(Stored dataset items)
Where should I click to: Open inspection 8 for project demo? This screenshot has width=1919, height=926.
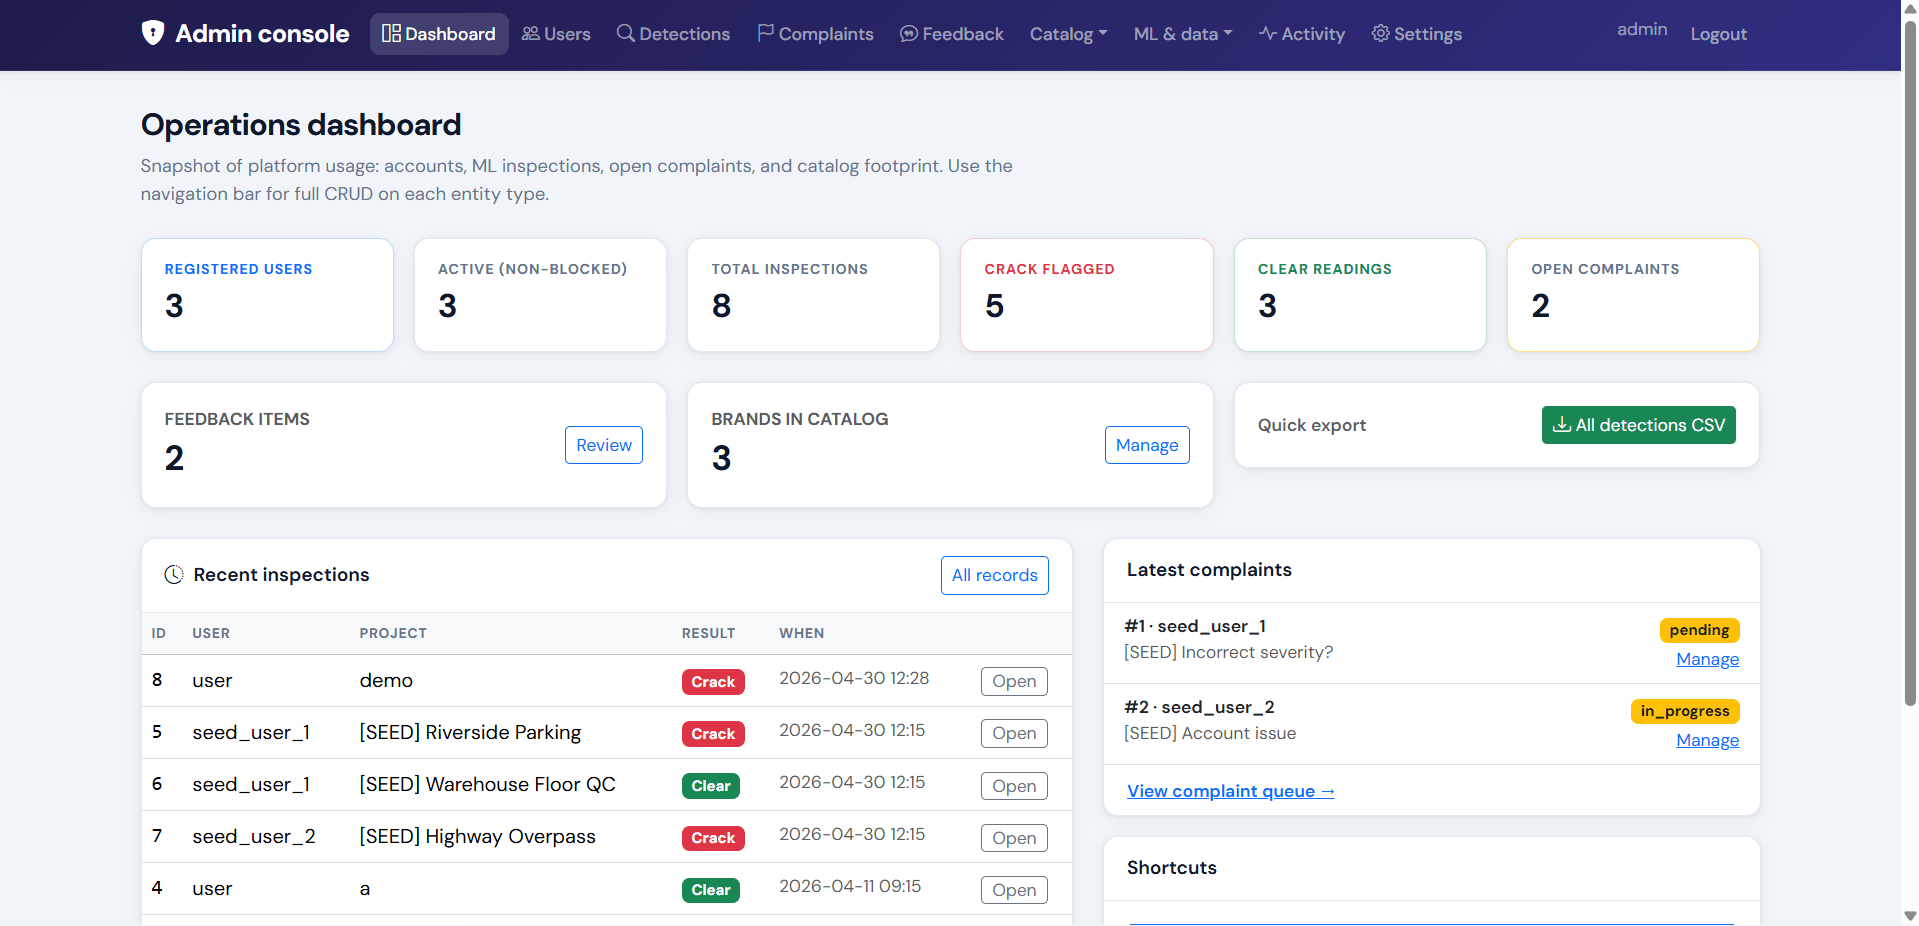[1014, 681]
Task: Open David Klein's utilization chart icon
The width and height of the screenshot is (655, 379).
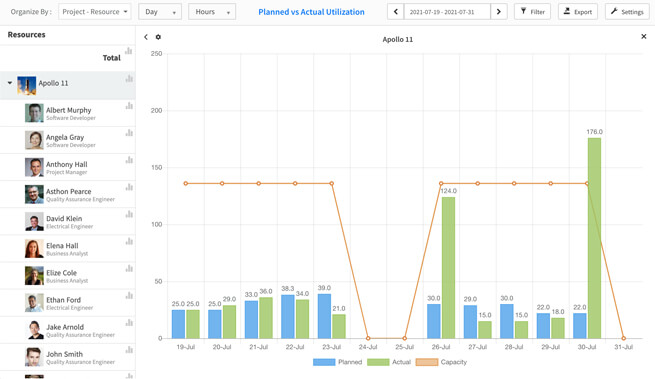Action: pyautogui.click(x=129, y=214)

TASK REQUIREMENTS:
The required output is an exact copy of the lines from the one with "The width and" through the final line of the data above, with pictures removed.

RESULT FOR THIS TASK:
The width and height of the screenshot is (655, 379).
Action: pyautogui.click(x=129, y=214)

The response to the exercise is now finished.